TRY IT
Among the entries below, find the lines with the word "AASHIRWAD" and return them.

==== SOURCE DATA ====

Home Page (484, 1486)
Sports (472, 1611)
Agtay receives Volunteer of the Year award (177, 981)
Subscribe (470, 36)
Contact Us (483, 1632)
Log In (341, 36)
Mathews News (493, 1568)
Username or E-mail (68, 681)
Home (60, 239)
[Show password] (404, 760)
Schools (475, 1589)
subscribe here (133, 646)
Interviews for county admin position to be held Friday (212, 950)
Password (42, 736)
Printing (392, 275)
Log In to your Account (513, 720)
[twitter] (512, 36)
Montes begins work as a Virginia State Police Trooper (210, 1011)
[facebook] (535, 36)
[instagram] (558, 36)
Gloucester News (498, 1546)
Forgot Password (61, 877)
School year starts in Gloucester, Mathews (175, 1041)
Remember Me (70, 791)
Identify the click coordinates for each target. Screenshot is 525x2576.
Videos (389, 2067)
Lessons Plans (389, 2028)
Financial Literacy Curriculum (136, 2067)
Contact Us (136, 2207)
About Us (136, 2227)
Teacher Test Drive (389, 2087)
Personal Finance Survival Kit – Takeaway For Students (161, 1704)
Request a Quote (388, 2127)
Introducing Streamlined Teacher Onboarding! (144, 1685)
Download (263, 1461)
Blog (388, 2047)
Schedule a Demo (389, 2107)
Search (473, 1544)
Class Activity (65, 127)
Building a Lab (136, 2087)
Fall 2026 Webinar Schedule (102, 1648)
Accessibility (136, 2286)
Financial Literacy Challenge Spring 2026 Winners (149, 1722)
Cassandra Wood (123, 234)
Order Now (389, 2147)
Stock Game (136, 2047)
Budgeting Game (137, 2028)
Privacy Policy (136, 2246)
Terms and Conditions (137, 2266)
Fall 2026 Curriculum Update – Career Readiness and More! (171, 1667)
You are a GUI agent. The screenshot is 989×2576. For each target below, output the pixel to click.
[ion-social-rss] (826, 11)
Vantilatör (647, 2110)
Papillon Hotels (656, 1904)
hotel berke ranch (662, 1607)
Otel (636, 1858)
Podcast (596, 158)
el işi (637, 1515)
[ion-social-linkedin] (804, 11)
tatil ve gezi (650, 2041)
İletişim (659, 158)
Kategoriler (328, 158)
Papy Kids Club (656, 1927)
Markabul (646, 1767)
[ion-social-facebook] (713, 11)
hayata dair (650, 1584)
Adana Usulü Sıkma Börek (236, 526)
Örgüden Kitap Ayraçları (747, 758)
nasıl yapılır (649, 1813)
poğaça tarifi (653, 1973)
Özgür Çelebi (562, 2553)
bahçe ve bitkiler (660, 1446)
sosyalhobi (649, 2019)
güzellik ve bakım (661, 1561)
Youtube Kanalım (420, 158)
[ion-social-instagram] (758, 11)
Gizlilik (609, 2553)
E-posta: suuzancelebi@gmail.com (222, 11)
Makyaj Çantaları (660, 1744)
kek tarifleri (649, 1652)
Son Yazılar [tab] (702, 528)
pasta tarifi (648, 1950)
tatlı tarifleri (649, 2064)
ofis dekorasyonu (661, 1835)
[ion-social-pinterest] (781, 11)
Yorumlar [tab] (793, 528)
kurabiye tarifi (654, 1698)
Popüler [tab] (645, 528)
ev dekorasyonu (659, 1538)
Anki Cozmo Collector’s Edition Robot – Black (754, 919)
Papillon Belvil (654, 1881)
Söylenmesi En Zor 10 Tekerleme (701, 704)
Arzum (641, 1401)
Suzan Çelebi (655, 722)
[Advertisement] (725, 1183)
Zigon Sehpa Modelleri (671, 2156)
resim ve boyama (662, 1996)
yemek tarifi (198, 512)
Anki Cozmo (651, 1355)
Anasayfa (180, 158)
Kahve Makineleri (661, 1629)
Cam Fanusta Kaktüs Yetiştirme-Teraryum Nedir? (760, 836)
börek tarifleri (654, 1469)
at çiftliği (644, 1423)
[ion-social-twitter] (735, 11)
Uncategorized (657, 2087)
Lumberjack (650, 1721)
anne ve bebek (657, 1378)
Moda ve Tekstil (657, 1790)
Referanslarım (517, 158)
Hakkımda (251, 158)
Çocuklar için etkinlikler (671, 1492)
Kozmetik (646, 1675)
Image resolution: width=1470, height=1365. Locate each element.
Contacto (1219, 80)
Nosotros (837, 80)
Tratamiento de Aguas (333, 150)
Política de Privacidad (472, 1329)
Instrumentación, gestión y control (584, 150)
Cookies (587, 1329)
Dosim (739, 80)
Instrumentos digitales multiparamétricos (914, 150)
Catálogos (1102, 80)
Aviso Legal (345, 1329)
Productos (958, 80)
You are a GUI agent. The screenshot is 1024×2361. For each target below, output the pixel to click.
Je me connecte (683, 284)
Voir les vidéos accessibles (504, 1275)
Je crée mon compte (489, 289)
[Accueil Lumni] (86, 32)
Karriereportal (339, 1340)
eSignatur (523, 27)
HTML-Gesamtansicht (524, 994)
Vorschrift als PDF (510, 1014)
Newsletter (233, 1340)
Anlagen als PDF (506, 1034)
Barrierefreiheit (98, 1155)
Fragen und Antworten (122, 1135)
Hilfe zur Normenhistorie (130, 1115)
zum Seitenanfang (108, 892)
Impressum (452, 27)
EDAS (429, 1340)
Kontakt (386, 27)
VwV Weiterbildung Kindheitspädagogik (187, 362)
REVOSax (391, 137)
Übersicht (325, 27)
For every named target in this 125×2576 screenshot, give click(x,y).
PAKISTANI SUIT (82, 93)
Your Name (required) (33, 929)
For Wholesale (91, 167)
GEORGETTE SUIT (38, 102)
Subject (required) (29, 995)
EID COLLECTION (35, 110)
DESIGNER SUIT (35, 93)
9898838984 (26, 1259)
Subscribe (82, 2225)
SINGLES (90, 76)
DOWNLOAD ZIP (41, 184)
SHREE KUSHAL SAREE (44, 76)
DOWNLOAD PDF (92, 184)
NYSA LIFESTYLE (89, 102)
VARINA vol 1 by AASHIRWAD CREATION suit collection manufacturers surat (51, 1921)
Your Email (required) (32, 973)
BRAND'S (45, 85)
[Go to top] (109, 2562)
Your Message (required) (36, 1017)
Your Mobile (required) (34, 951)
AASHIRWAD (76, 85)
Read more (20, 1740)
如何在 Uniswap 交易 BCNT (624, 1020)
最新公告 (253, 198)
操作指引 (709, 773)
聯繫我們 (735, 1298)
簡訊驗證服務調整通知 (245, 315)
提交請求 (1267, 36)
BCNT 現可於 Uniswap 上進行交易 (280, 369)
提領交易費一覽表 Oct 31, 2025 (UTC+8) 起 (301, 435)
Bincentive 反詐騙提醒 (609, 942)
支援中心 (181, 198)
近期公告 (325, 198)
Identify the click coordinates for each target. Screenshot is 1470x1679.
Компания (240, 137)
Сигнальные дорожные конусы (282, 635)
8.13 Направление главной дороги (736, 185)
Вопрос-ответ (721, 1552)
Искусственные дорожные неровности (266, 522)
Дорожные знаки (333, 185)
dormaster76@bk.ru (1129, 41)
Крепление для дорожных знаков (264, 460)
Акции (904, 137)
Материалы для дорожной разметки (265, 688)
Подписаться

====

RESPONSE FOR THIS EXERCISE
VARINA vol 1 by AASHIRWAD CREATION suit collection manufacturers surat (51, 1921)
AASHIRWAD (76, 85)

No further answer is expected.